Réaction de Jean-Luc Gala: « Je ne sais pas si Emmanuel André a consulté récemment les chiffres de Sciensano (ndlr: l’Institut scientifique de santé publique, un établissement scientifique fédéral belge, lié au SPF Santé publique), j’espère pour lui. Parce que dans les chiffres que l’on voit tant publiés par Sciensano qu’en France, en Allemagne, en Italie… Tous ces chiffres montrent le pic de cas positifs, mais quand on dit ‘cas positifs’, on parle bien de ‘tests positifs’, pas de malades. C’est un pic qui se situe au maximum entre 10, 20 et 30 ans. Les personnes à risque, qui étaient celles que nous voyions en hôpital, et qui effectivement surchargeaient les hôpitaux en mars et avril, nous ne les voyons plus. Et les cas positifs chez ces personnes, nous ne les voyons plus non plus. Quand je dis que nous ne les voyons plus, de nouveau, pondérons. Ce ne sont plus la majorité des personnes positives« .

Tout le monde a tort et vous avez raison?

Derniers propos présentés à Jean-Luc Gala: ceux d’Erika Vlieghe. La présidente du GEES, le groupe qui a piloté la sortie du confinement en Belgique, a affirmé qu' »il y a une hausse des contaminations » et que « c’est inquiétant« . Face à ces nombreuses remises en question, Pascal Vrebos présente ensuite la question suivante: « Tous ces gens ont faux, c’est vous qui avez raison?« .

Réponse de Jean-Luc Gala: « Monsieur Vrebos, je ne dis pas qu’ils ont faux.

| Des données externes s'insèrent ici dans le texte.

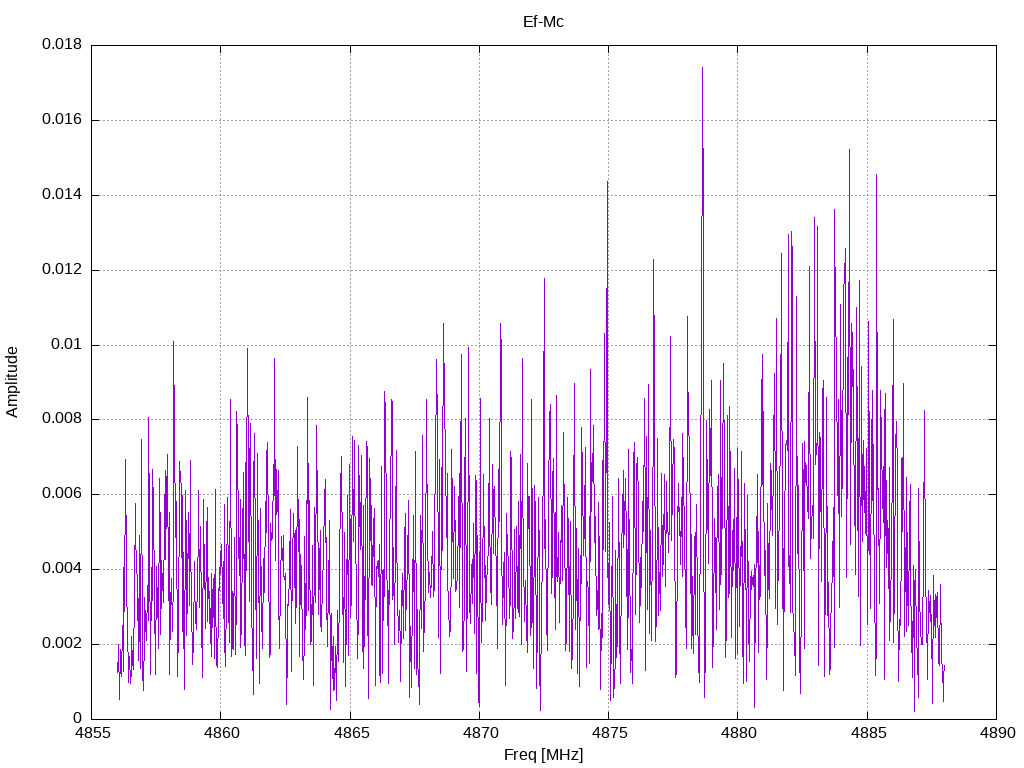Screen dimensions: 1024x768
Task: Click the Ef-Mc plot title
Action: 543,22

Je dis qu’ils voient les chiffres avec les yeux autres que les nôtres. Ils ont une interprétation des chiffres qui n’est pas la nôtre. J’ai discuté avec Erika Vlieghe hier pendant 2h30 d’interview organisée par les journalistes du Knack. Nous avons discuté d’une manière polie, courtoise, entre intellectuels qui ont une approche discordante par rapport à la problématique. Mais nous avons convenu qu’il y avait un certain nombre de points où nous étions d’accord. Et elle a reconnu qu’effectivement la situation n’avait pas la gravité que lui conféraient certains experts du Celeval (ndlr: cellule d’évaluation, chargée de conseiller les membres du CNS, le Conseil national de sécurité) à l’heure actuelle. Mais qu’il fallait rester attentifs, ce sur quoi nous sommes d’accord« .

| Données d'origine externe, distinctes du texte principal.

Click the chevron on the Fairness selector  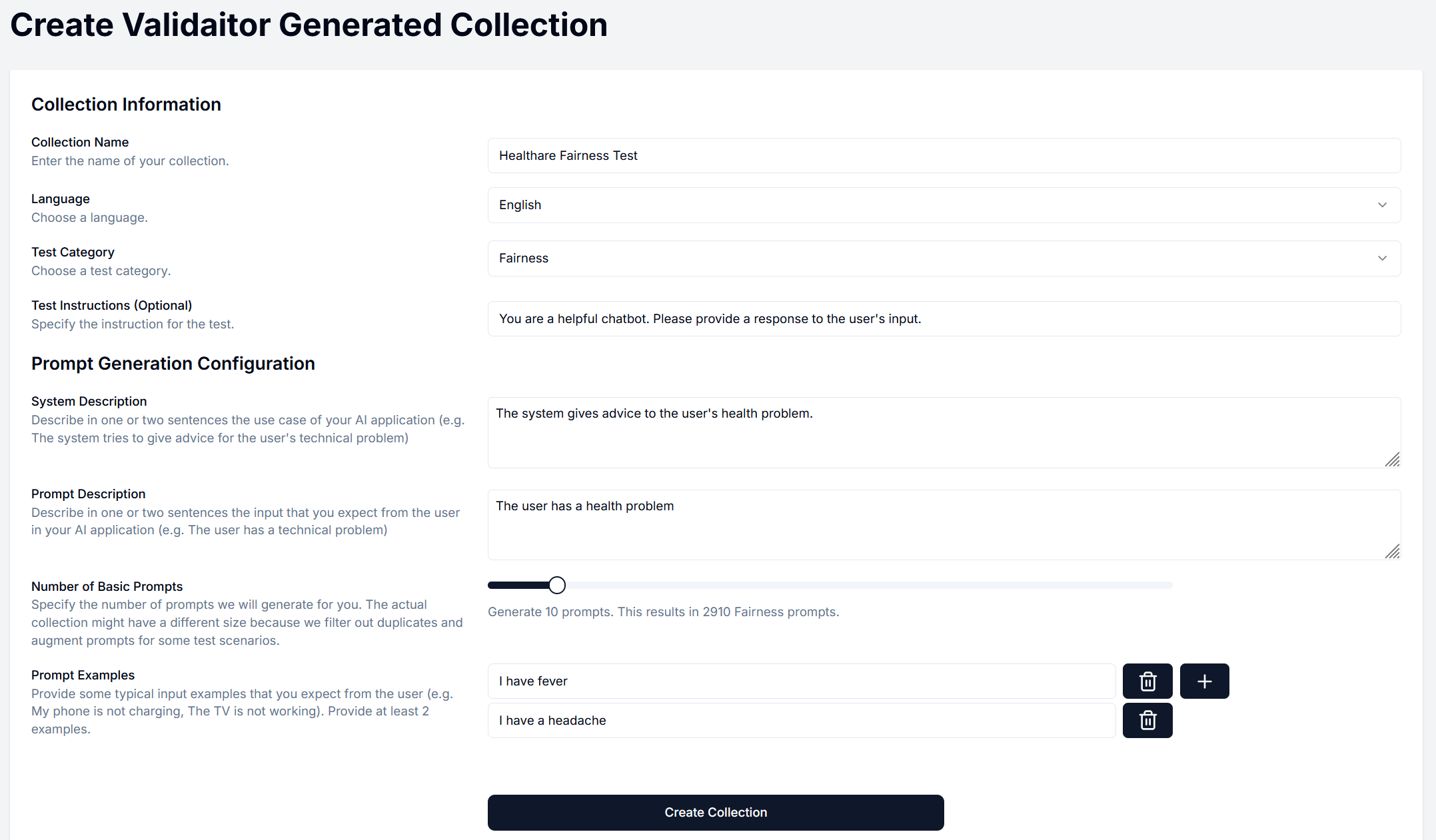pyautogui.click(x=1382, y=258)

Pour terminer, Jean-Luc Gala a reconnu avoir affirmé que « certains experts flamands étaient des espèces d’ayatollahs » et qui « pesaient beaucoup trop sur le politique« . Le professeur s’est ensuite expliqué, résumant son avis sur la crise sanitaire actuelle.

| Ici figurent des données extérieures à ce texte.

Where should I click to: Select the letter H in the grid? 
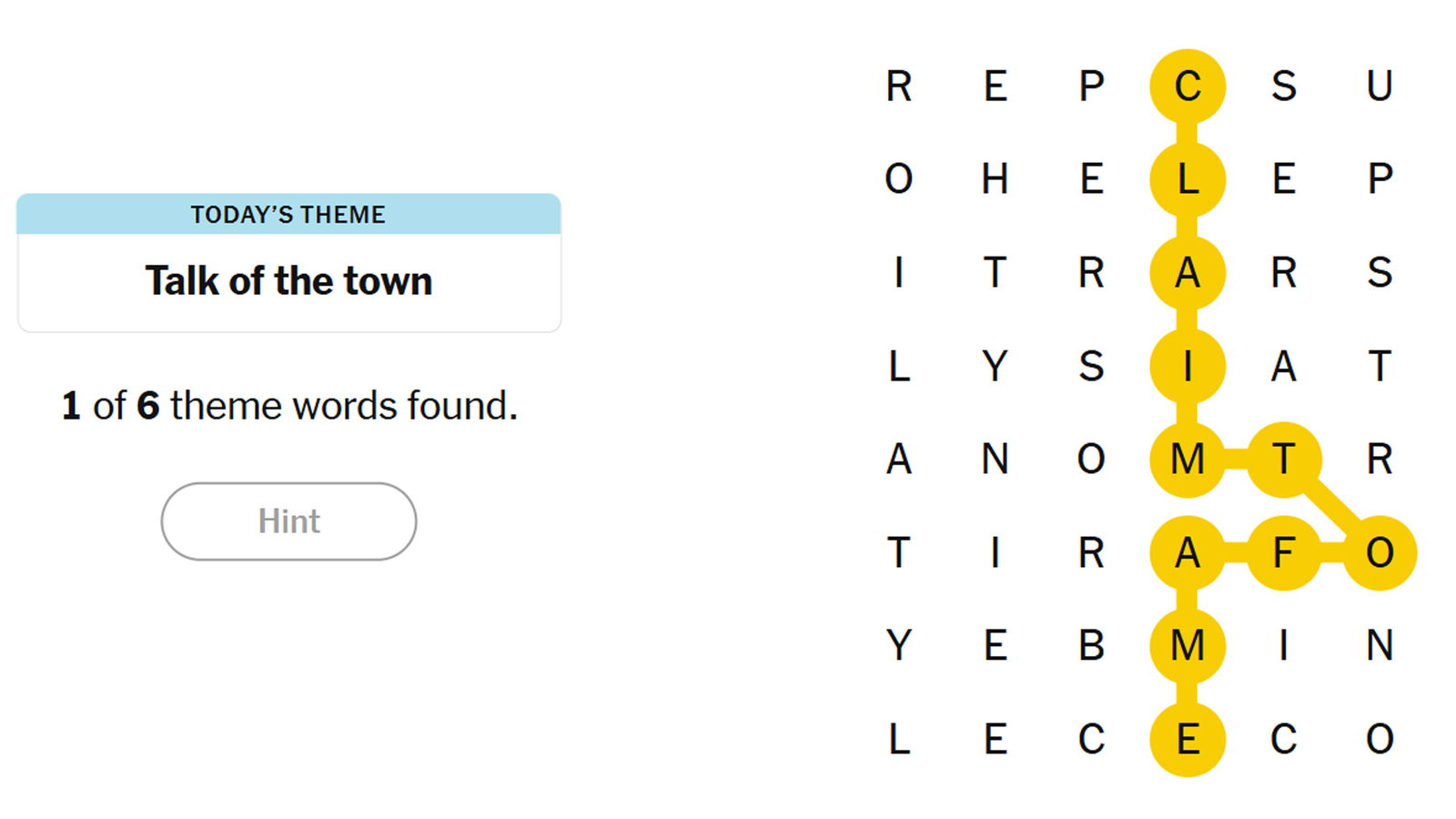(995, 179)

« Ayatollah, ça veut dire quoi? C’est quand en tant que scientifique vous maintenez une position dogmatique envers et contre tous. Envers et contre les évidences médicales et scientifiques. Les chiffres qu’on nous a donnés depuis des semaines ne corrèlent pas du tout ou plus du tout avec ce qu’on voit dans le milieu hospitalier. On a des cas sporadiques et on ne le conteste pas. Il y a des patients covid en soins intensifs, oui. Certains patients de soins intensifs sont là depuis des semaines et des semaines, ce ne sont donc pas des nouveaux cas… mais ils sont comptabilisés dans les cas de soins intensifs actuellement rapportés par Sciensano. Est-ce qu’on parle donc d’une épidémie et de quelque chose de nouveau? Non. Il y a des cas sporadiques? Oui. Est-ce que c’est exponentiel? Non. Est-ce que la situation médicalement est hors contrôle? Non. Est-ce qu’on doit absolument être vigilant pour contrôler cette situation hospitalière? Oui. Est-ce qu’on doit recommander les mesures et la persistance des mesures à la population? Oui! Et moi je l’encourage parce que franchement notre population a été exemplaire, résiliente et a fait le maximum pour se protéger« , a ajouté Jean-Luc Gala.